The proposed research is on modeling and control of non-equilibrium thermodynamic systems. These are physical systems that operate far away from thermodynamic equilibrium. Examples include miniaturized engines and biological processes. The classical theory of thermodynamics requires slow (quasi-static) operation and is therefore unsuitable for many applications, as in nano-technology, where time constraints are stringent. The research project seeks to close the gap between theory and applications by establishing a principled framework for modeling and control of non-equilibrium thermodynamic systems. The tools resulting from this project promise new possibilities for future nano-devices as well as a deeper understanding of mechanisms behind the apparent efficiency of biological processes at micro scales. The interdisciplinary nature of the research, bridging control engineering with thermal physics, will impact and cross-fertilize science and education in both. New course materials and experimental modules resulting from the research will attract and train talented physics and engineering students with an interdisciplinary perspective.
Non-equilibrium thermodynamics aims at physical systems that operate far from thermodynamic equilibrium. In contrast to classical irreversible thermodynamics where slow (quasi-static) operation and linearization of the underlying nonlinear dynamics provide a reasonable approximation of the physical response, non-equilibrium theory that explains the realm of fast transitions has not been achieved at present.
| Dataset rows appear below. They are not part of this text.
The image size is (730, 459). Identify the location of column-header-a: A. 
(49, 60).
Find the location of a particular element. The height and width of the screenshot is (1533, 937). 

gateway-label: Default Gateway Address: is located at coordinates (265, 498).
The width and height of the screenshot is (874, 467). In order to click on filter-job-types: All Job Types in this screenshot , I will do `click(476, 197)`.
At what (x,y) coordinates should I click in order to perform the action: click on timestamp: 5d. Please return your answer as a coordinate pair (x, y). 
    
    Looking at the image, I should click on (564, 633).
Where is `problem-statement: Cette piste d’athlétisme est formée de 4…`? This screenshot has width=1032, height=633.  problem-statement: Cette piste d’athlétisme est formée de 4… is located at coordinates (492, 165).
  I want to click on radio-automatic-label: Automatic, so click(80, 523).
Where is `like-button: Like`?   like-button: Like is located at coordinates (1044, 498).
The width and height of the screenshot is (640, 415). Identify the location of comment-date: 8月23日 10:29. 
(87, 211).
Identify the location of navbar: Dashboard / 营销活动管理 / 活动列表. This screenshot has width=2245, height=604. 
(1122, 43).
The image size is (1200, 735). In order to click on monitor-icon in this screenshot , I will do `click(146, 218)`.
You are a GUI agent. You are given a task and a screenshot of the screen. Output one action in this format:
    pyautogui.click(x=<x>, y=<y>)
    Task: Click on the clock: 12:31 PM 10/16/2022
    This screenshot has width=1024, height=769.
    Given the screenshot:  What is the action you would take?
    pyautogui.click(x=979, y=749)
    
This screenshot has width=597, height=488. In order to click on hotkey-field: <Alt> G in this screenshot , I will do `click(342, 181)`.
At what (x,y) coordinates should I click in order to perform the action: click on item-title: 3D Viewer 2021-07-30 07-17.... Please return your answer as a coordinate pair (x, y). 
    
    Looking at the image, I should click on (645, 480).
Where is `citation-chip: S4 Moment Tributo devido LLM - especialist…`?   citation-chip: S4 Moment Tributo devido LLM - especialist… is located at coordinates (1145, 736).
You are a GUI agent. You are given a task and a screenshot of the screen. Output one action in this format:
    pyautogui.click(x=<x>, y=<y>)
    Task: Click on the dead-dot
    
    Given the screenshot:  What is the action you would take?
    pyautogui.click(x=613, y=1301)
Thus, while heat-transfer problems in mild temperature gradients can be handled within the context of the classical theory, most thermodynamic systems, especially those of minuscule size such as molecular and biological machines, operate far from equilibrium and, in addition, often experience high levels of thermal noise. General principles and reliable modeling and control that is suitable in such conditions, is crucial for the next generation of technologies of miniaturized devices. Thus, the aim of this research is to elucidate far-from-equilibrium thermodynamic transitions as well as help interface with control methods for devising future engineered thermodynamic systems. Specifically, the goal of this proposal is to lay down theoretical foundations for modeling and control of non-equilibrium thermodynamic systems. The proposal builds on these two complementary threads, modeling and control, focusing on control synthesis that ensures optimality or near-optimality when operating far from equilibrium. The proposed research is expected to advance the understanding of non-equilibrium dynamics, provide design tools and quantify attainable performance, and thereby enable future technological developments. The impact of the research extends to dynamical systems where uncertainty and noise are dominant, such as in social network games involving human interactions and in deep learning, drawing on analogies to non-equilibrium thermodynamics.
This award reflects NSF's statutory mission and has been deemed worthy of support through evaluation using the Foundation's intellectual merit and broader impacts review criteria.